** Document section follows **
Company A’s operating income will be reported on its income statement, and Company A’s debt servicing cost might be shown as an expense on the income statement. However, any number on the income statement is historical. Review the company’s financial note disclosures and balance sheet for information on long-term obligations including potentially escalating required payment amounts.

Row 3

We can write in the data for Company A into our spreadsheet:

  • Cell A3 = Company A
  • Cell B3 = $2,000,000
  • Cell C3 = $300,000

Please see image below for how your spreadsheet should look:

Calculating the Debt Service Coverage Ratio in Excel Example.
Investopedia 

Calculate the debt service coverage ratio in Excel:

  • As a reminder, the formula to calculate the DSCR is as follows: Net Operating Income / Total Debt Service.
  • Place your cursor in cell D3.
  • The formula in Excel will begin with the equal sign.
  • Type the DSCR formula in cell D3 as follows: =B3/C3
  • Press Enter or Return on your keyboard

See the screenshot below for how the formula should look in cell D3:

Calculating the Debt Service Coverage Ratio in Excel Example.
** End of Document section **
Exercises to complete:
(a) Tell whether each statement agrees with the debt service coverage ratio excerpt. Answer yes or no, and quote the words that decide it. (i) Any number on the income statement is historical. (ii) Cell C3 holds $2,000,000. (iii) The DSCR formula is typed in cell D3.
(b) Please rewrite everything in the debt service coverage ratio excerpt from "Calculate the debt" down to "Total Debt Service.", changing "Total Debt Service" to "Annual Debt Service".
The listing that comes next is separate material, unrelated to the debt service coverage ratio excerpt.
** Data provided follows **
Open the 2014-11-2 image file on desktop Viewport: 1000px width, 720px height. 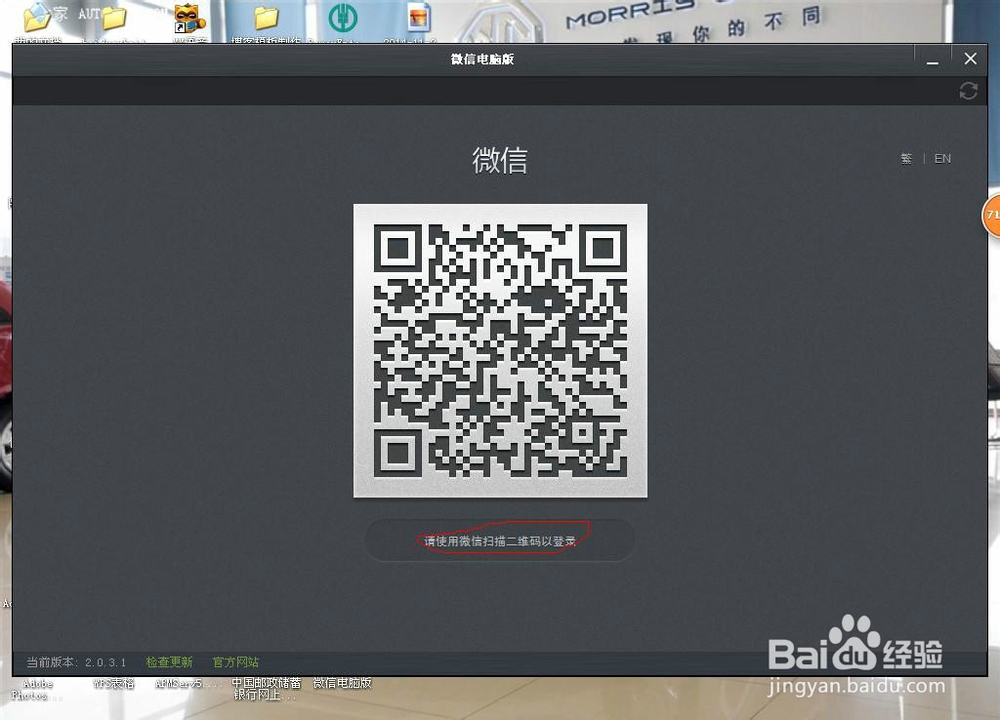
** End of Data provided **
List of answers:
(a)
(i) Yes: "any number on the income statement is historical"
(ii) No: "Cell C3 = $300,000"
(iii) Yes: "Type the DSCR formula in cell D3 as follows: =B3/C3"

(b)
Calculate the debt service coverage ratio in Excel:

  • As a reminder, the formula to calculate the DSCR is as follows: Net Operating Income / Annual Debt Service.